[Source records]
++++++++++++++++++++

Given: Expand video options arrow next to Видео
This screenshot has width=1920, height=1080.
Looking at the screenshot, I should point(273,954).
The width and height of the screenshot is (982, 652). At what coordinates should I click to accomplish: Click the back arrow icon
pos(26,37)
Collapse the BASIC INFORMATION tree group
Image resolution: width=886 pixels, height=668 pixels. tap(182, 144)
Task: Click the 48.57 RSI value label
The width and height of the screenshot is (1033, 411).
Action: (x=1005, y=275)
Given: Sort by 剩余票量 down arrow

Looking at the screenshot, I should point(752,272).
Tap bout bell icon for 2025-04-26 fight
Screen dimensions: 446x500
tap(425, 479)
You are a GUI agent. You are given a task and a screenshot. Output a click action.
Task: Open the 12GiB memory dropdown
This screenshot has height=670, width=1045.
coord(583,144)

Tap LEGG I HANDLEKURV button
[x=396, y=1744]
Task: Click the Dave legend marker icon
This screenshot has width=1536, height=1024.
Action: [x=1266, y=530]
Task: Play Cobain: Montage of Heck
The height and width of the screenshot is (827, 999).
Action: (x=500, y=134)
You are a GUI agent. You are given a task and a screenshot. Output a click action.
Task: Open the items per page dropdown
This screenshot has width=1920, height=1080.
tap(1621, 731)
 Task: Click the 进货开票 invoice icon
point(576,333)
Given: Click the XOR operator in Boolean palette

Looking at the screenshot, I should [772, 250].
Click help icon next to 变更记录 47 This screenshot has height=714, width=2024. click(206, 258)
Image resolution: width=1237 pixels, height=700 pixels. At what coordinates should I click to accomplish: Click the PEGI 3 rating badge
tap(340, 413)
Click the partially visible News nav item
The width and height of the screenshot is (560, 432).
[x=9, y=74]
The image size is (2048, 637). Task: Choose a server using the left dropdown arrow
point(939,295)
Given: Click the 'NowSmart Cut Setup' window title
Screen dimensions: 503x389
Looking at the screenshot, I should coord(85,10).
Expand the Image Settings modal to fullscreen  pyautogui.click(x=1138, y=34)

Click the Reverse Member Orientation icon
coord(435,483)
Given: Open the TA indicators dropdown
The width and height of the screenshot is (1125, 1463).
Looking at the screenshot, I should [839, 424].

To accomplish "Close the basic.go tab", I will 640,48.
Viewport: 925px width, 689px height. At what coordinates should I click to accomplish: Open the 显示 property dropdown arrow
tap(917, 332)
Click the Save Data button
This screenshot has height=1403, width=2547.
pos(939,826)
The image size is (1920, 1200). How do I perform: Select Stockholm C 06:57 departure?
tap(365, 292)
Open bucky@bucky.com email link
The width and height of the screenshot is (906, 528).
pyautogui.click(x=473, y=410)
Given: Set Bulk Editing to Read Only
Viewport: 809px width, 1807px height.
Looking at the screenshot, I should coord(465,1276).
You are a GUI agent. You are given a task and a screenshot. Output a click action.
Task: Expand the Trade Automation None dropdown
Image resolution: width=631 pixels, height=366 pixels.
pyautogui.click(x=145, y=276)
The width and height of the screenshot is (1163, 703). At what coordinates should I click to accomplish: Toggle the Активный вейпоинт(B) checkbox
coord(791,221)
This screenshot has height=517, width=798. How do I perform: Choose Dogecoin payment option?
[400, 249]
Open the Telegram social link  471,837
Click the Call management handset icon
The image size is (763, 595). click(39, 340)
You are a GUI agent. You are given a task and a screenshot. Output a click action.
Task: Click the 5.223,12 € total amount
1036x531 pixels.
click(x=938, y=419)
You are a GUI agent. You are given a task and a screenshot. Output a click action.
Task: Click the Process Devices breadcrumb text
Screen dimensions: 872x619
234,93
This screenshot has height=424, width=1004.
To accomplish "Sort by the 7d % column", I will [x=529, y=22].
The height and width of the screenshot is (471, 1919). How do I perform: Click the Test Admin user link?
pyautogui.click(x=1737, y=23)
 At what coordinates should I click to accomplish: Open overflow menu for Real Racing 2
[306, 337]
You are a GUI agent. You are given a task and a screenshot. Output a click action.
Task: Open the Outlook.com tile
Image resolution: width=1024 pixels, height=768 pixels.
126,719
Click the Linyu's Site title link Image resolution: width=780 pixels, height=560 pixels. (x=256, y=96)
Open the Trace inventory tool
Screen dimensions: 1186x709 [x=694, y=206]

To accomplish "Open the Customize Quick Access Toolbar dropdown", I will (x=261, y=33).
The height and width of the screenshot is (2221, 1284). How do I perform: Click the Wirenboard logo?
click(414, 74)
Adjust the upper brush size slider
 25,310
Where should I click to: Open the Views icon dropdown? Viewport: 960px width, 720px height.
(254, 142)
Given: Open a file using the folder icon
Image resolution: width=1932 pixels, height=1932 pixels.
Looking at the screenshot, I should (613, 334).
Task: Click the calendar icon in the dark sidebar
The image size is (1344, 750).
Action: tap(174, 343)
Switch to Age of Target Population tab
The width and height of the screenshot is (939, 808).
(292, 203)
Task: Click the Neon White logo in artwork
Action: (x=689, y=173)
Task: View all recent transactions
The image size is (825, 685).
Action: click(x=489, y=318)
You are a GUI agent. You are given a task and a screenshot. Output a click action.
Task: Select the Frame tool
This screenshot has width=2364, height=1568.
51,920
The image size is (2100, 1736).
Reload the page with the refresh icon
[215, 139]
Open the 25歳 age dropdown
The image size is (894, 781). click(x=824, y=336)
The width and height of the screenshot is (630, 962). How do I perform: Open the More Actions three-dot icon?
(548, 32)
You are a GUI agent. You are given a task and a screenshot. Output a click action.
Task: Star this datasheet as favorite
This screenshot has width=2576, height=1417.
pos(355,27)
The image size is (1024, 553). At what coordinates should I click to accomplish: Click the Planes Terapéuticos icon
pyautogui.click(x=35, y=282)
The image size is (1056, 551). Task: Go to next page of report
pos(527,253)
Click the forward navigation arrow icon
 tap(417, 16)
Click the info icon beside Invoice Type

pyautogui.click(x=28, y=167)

++++++++++++++++++++

SHORT EXERCISE » Please rewrite the stretch of the entries above from the line containing "Given: Open a file using the folder icon" through the line containing "Looking at the screenshot, I should (613, 334).", swapping "folder icon" for "folder button" and keeping everything else the same.

WORKED ANSWER »
Given: Open a file using the folder button
Image resolution: width=1932 pixels, height=1932 pixels.
Looking at the screenshot, I should (613, 334).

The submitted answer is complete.